DIRECTION A: From the SPAC article, output the passage from "Many believe the" to "a breakout year." word for word.

TEXT BLOCK:
..........
Sorry, haters: The SPAC could be here to stay.
What seems like today’s hottest path to a public listing comes with a lot of baggage. The basic premise of a Special Purpose Acquisition Company is that a sponsor raises money in a public offering with the expectation that it will identify a target company for a merger or an acquisition within a specified period of time. As of the market close on Oct. 16, there have been 143 SPAC IPO transactions this year, according to SPACInsider, an online subscription database that tracks SPAC performance. There were 13 in all of 2016.
Many believe the meteoric rise in an asset class that basically involves handing over money in something of a blind-faith investment speaks more to the current frothy investing environment than the value proposition of a SPAC itself. With interest rates close to zero and expected to remain that way for the next few years, investors increasingly are swinging for the fences in the equity market. And with both holding periods and attention spans getting shorter, the SPAC is the ultimate form of immediate gratification. It enables investors to play a new trend—sports betting or automated house flipping, for example—the second it catches fire in the market without waiting for a young company to first demonstrate a breakout year.
..........
INPUT ROWS:
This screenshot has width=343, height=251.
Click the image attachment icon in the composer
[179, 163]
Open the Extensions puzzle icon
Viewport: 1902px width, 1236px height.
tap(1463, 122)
..........
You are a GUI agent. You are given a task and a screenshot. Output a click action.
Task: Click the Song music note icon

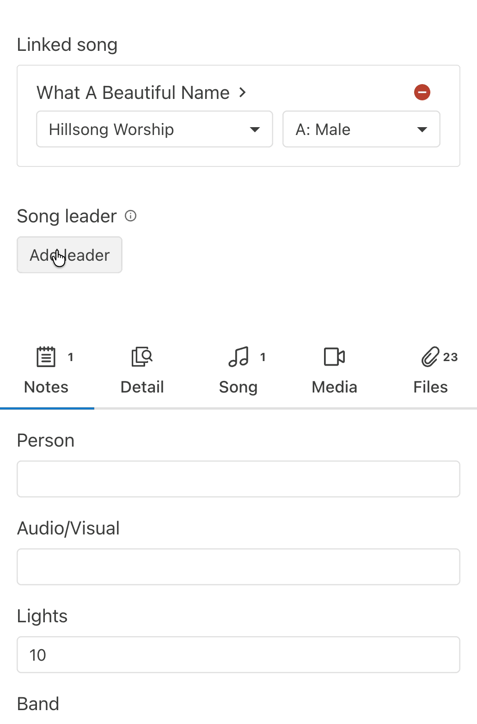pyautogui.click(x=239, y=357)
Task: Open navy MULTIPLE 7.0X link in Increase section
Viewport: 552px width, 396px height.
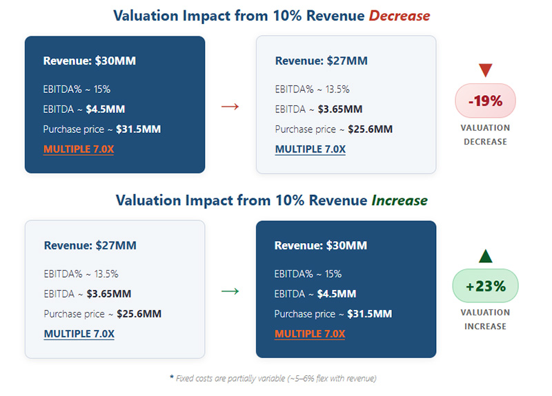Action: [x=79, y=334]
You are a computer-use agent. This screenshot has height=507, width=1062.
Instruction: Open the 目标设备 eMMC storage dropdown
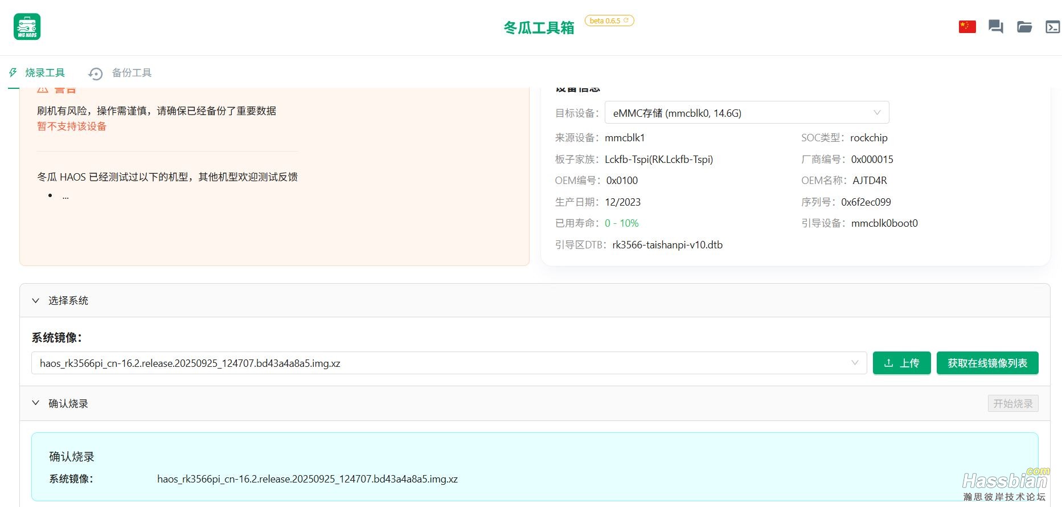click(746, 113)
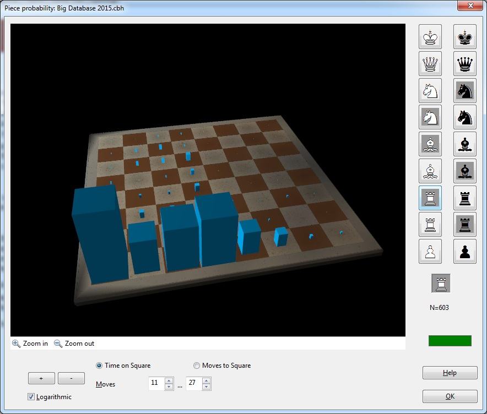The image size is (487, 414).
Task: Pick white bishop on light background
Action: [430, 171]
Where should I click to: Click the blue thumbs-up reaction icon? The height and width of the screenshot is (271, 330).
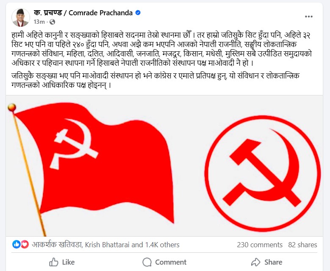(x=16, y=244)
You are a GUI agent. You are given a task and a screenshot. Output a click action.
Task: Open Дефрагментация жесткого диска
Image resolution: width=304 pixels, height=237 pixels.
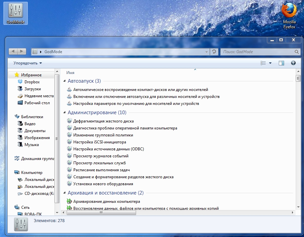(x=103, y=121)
..........
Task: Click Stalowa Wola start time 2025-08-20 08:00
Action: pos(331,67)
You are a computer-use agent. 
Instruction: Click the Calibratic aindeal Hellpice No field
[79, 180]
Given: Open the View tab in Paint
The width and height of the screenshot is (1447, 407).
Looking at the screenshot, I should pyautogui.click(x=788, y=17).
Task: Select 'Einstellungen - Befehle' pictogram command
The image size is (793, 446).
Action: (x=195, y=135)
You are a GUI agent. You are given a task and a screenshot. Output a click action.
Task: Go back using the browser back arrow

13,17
..........
DIRECTION B: Rescale the rows from the line with "This screenshot has width=343, height=251." to the line with "tap(1463, 122)", both included, and return only those lines with the requests kept. Multiply each coordinate in the answers by 0.45 and round to whole numbers, with halves rounded up.

WORKED ANSWER A:
Many believe the meteoric rise in an asset class that basically involves handing over money in something of a blind-faith investment speaks more to the current frothy investing environment than the value proposition of a SPAC itself. With interest rates close to zero and expected to remain that way for the next few years, investors increasingly are swinging for the fences in the equity market. And with both holding periods and attention spans getting shorter, the SPAC is the ultimate form of immediate gratification. It enables investors to play a new trend—sports betting or automated house flipping, for example—the second it catches fire in the market without waiting for a young company to first demonstrate a breakout year.

WORKED ANSWER B:
This screenshot has width=343, height=251.
Click the image attachment icon in the composer
[81, 73]
Open the Extensions puzzle icon
Viewport: 1902px width, 1236px height.
tap(658, 55)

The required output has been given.